L’equilibrio comporta stazionarietà, che non vuol dire immobilità ma movimenti lenti e controllati. La fluido-dinamica insegna che, per limitare fluttuazioni e turbolenze, bisogna aumentare la “viscosità” del sistema, ovvero la forza delle interazioni locali. Dal punto di vista sociale, ciò significherebbe aumentare le relazioni con i nostri prossimi e l’attaccamento al territorio.
Mi viene da pensare ad un’organizzazione sociale a “cluster”, in cui quasi tutta la socialità diretta avvenga all’interno di una cerchia di persone ben definita territorialmente e in questo stesso territorio si producano buona parte delle risorse, dall’agro-alimentare all’energia. L’anima dell’uomo – le idee, la cultura, il progresso – invece viaggerebbe liberamente in tutto il pianeta, con la sua leggerezza immateriale veicolata dalla tecnologia.

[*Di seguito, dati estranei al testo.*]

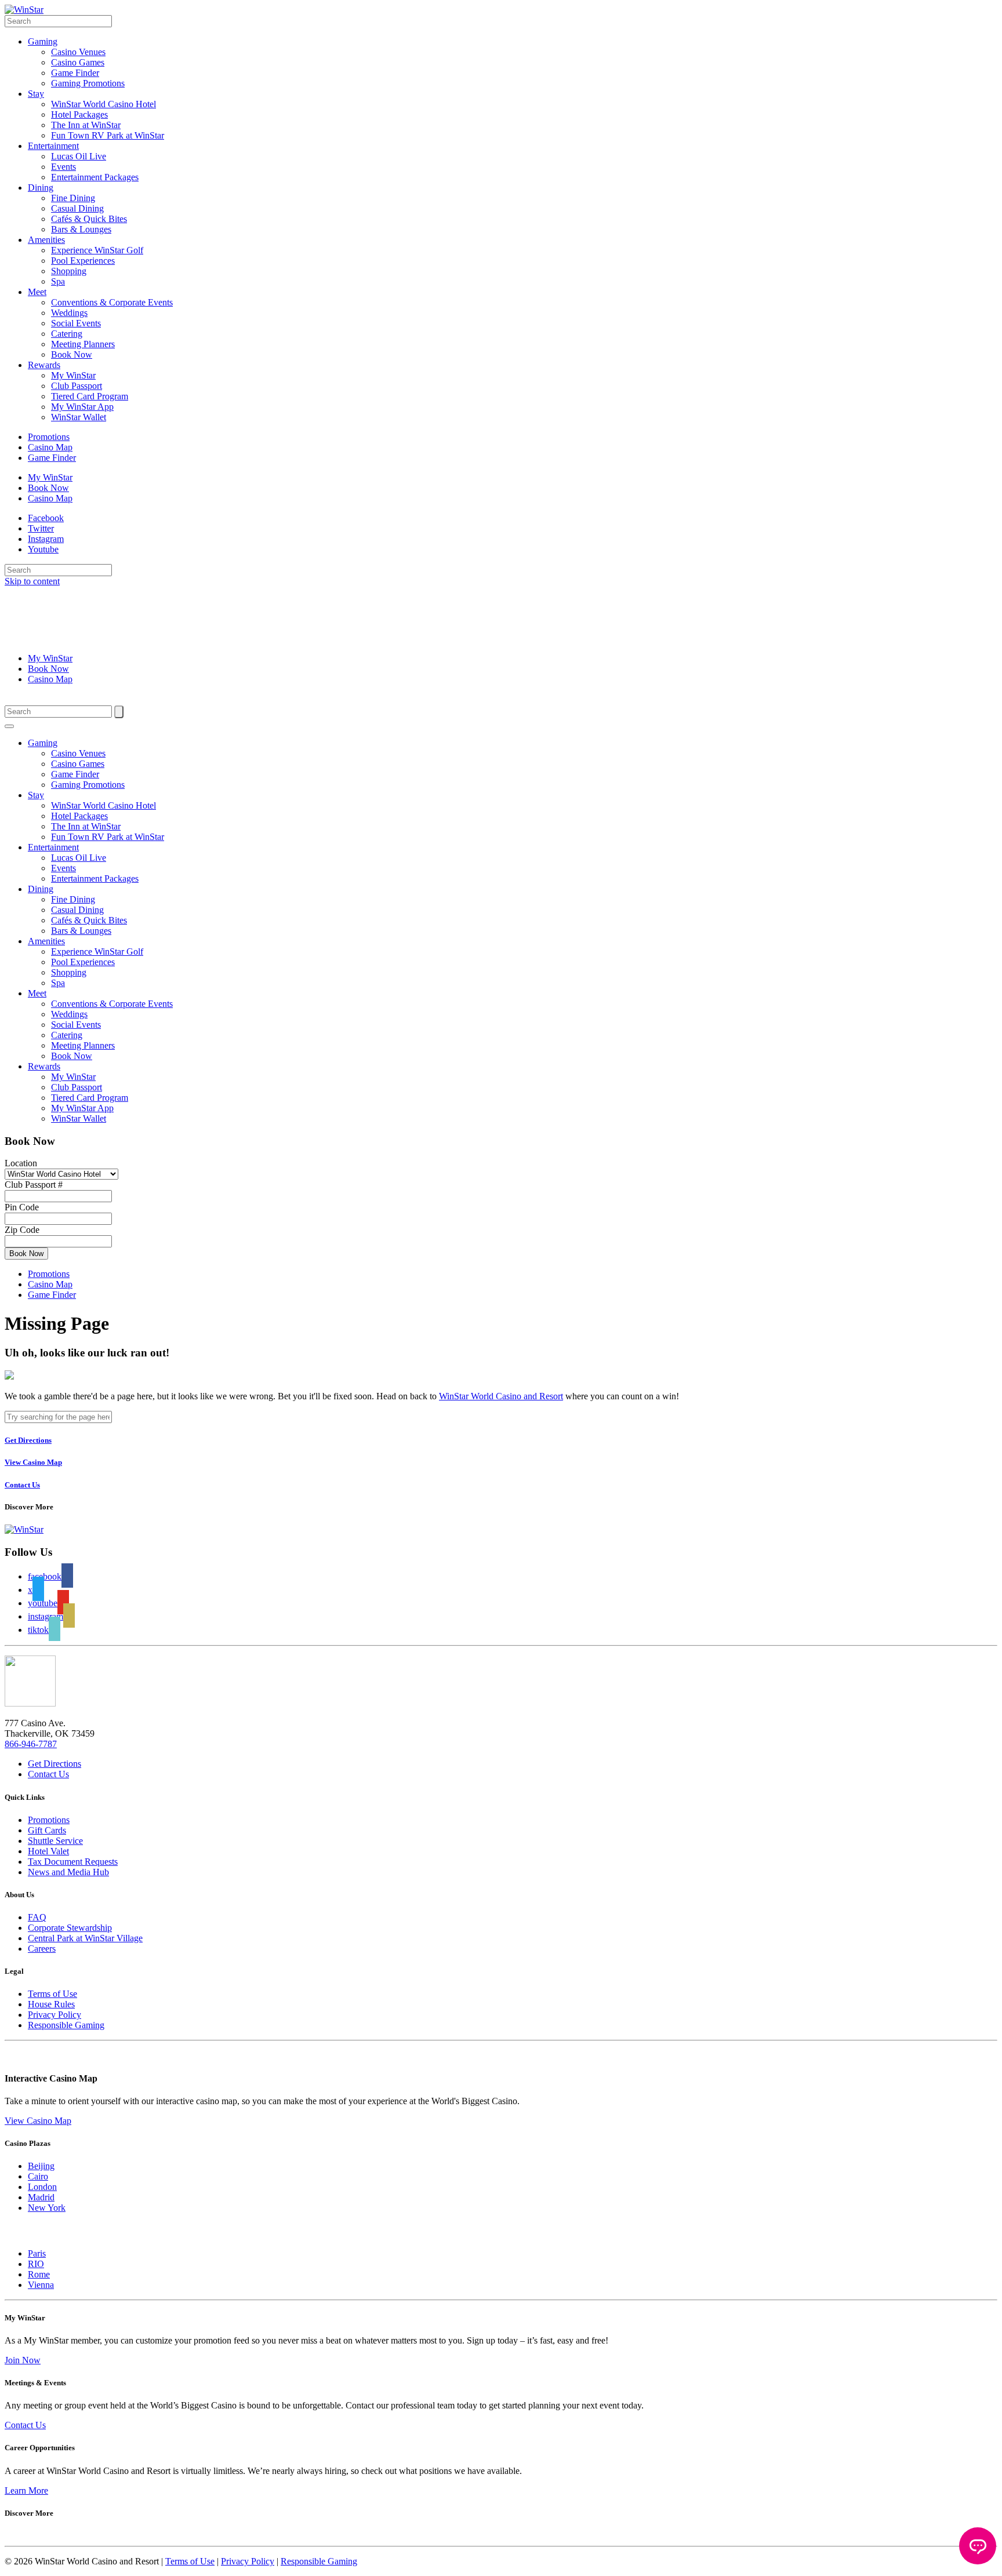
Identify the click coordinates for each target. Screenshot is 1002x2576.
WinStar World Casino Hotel (103, 104)
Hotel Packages (79, 114)
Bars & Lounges (81, 229)
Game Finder (75, 73)
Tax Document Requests (73, 1861)
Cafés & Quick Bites (89, 219)
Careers (42, 1948)
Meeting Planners (83, 344)
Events (63, 167)
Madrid (41, 2197)
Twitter (41, 528)
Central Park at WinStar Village (85, 1938)
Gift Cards (47, 1830)
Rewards (44, 365)
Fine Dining (73, 198)
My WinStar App (82, 407)
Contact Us (48, 1774)
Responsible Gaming (66, 2025)
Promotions (49, 437)
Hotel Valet (48, 1851)
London (42, 2187)
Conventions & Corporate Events (112, 302)
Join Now (23, 2360)
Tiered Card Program (89, 396)
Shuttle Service (55, 1841)
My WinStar (73, 375)
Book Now (71, 354)
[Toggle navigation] (9, 726)
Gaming (42, 41)
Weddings (69, 313)
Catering (66, 334)
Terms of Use (52, 1994)
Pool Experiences (83, 260)
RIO (36, 2264)
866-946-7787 (31, 1744)
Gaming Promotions (88, 83)
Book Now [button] (26, 1253)
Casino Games (77, 62)
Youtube (43, 549)
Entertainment (53, 146)
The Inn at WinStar (86, 125)
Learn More (26, 2490)
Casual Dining (77, 208)
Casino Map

Ridurre drasticamente i viaggi non vuol dire rinunciare a curiosità e conoscenza di ciò che è fuori. Credo si possa conoscere meglio un posto, la sua cultura e la sua gente, imparando la loro lingua e comunicando in remoto con loro, entrando nelle loro case o cavalcando le loro montagne con occhi e orecchie virtuali, piuttosto che andando in un villaggio turistico. Mancherebbero gli odori i sapori e le sensazioni della pelle ma forse potremmo rinunciarci o forse in futuro la tecnologia potrebbe aiutarci anche in questo.
Equilibrio vuol dire anche minimizzare gli spostamenti delle risorse. Vuol dire che quasi sicuramente dovremo rinunciare a molti beni materiali ma che altre parti del mondo ne avrebbero di più. Ricordiamo, fino all’altroieri, la migrazione di uomini che seguiva la migrazione delle risorse; non diminuirebbero solo i viaggi di piacere ma anche quelli della disperazione.
L’equilibrio, ovviamente, dovrebbe esserci anche nel bilancio con le risorse del pianeta, energetiche in primis, ma questo è già stato ampiamente detto e ripetuto da altri.
Equilibrio vuol dire anche ripensare all’organizzazione sociale. I soldi e l’economia dovrebbero tornare ad essere una modalità di scambio e non uno scopo di vita. Se la società è fondata sul lavoro, allora, il “lavoro” a cui si fa riferimento non dovrebbe essere più inteso come tutte le attività che fanno girare il gran vortice maledetto dell’economia ma come quelle che fanno funzionare la società. Cuocere il pane ma anche fare figli ed educarli; produrre farmaci e curare i malati ma anche diminuirne il numero organizzando attività sportive. Pensate solo al valore sociale inestimabile che ha una maternità e invece a come viene considerata ora per il solo fatto di non essere fonte di reddito. L’equilibrio fra i sessi verrebbe raggiunto molto più naturalmente valorizzando la maternità piuttosto che imponendo una percentuale femminile in inutili attività manageriali.

L’equilibrio del pianeta si può raggiungere però solo se ne troviamo uno personale, se riusciamo ad essere più attaccati alla realtà, alla nostra fisicità, a goderci quello che abbiamo intorno e a capire che si vive meglio con poche risorse ma con tutto il tempo per usarle bene che nella frenesia di ammucchiare roba senza neanche avere il tempo per utilizzarla.